My very limited experience here in Canada is that volunteers have an important (actually, essential) role in small libraries. There is a core of paid staff, but a lot of desk-duty, book-shelving and labelling is undertaken by volunteers. When I started reading British librarians' objections to the use of volunteers, my first reaction was to think 'well it seems to work quite well here', and wonder what the fuss was about. The work done by volunteers in just one library I'm involved with here is worth tens of thousands of dollars a year.
But then I reflected a bit further and realised that 'here' and 'there' aren't very similar in this respect. My sense is that volunteering is much more common here and there is much more community spirit. Of course, part of this is the difference between living in a rural area here and (most recently) living in a city, there, but I also lived in an Oxfordshire village for a while and I still don't think there was the same extent of voluntary work there. There was a central hard-core set of retired people who had time to spare for community work, but I would say that was it. Just here in the County there are so many different organisations which do charitable works in the community - Lions, Kiwanis, Rotary, Legion, Elks, Odd Fellows, Masons, Women's Institutes, to name but a few (and that's not even looking at the activities of the various churches). And all for a population of only 25,000.

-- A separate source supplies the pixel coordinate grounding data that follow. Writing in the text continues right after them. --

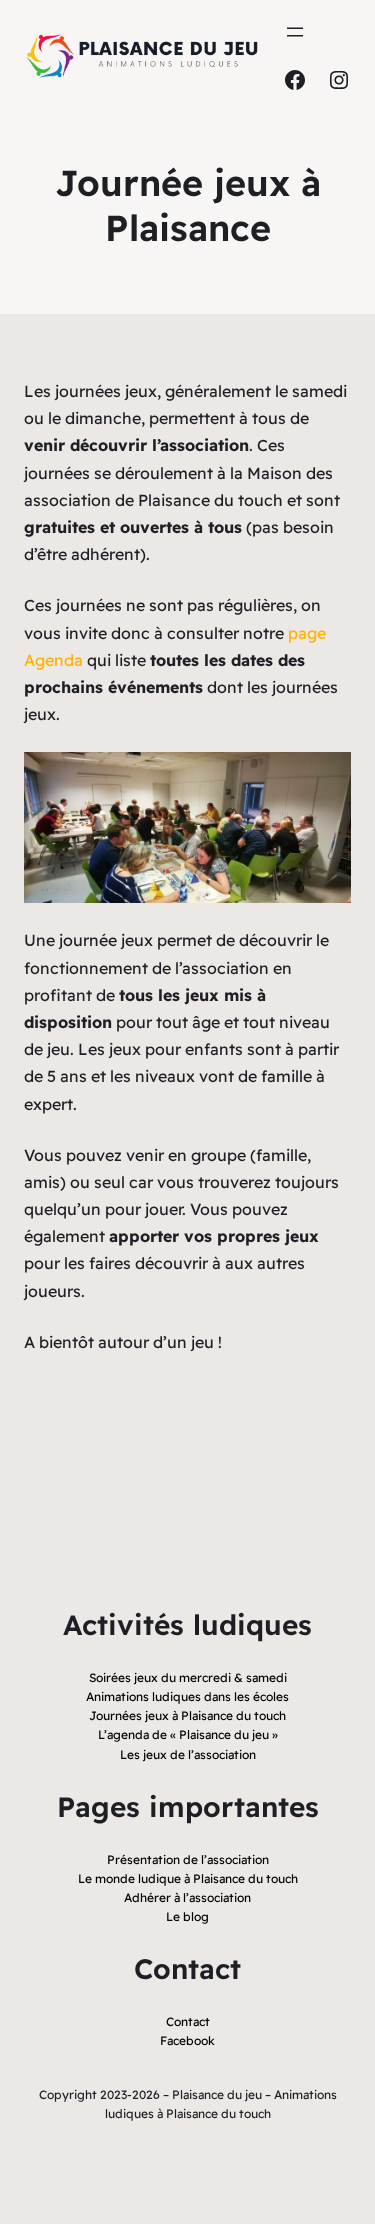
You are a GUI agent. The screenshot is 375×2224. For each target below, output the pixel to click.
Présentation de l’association (188, 1859)
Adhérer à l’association (187, 1897)
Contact (188, 2021)
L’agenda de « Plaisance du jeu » (188, 1734)
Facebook (187, 2040)
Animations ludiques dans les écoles (187, 1696)
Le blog (187, 1916)
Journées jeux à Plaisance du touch (187, 1715)
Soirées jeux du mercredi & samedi (188, 1677)
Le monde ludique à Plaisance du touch (188, 1878)
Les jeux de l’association (188, 1754)
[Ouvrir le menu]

In Ontario, children have to do 40 hours of community service once they get to high school, which helps to get them into the volunteering mindset, I suppose. The Canadian Citizenship Study Guide we've got to learn for our test emphasises that one of the responsibilities of citizenship is 'Helping others in the community'. I somehow doubt that the same point is made in the British equivalent, but I'd be happy to be proved wrong about that.
Philip Pullman's wonderful, passionate speech in defence of Oxfordshire's threatened libraries makes good points about the scarcity of volunteers in the UK. I wonder why the two countries are so different in this respect, and whether it has always the case, or if something changed at some point in the UK to make people less likely to volunteer their time for others.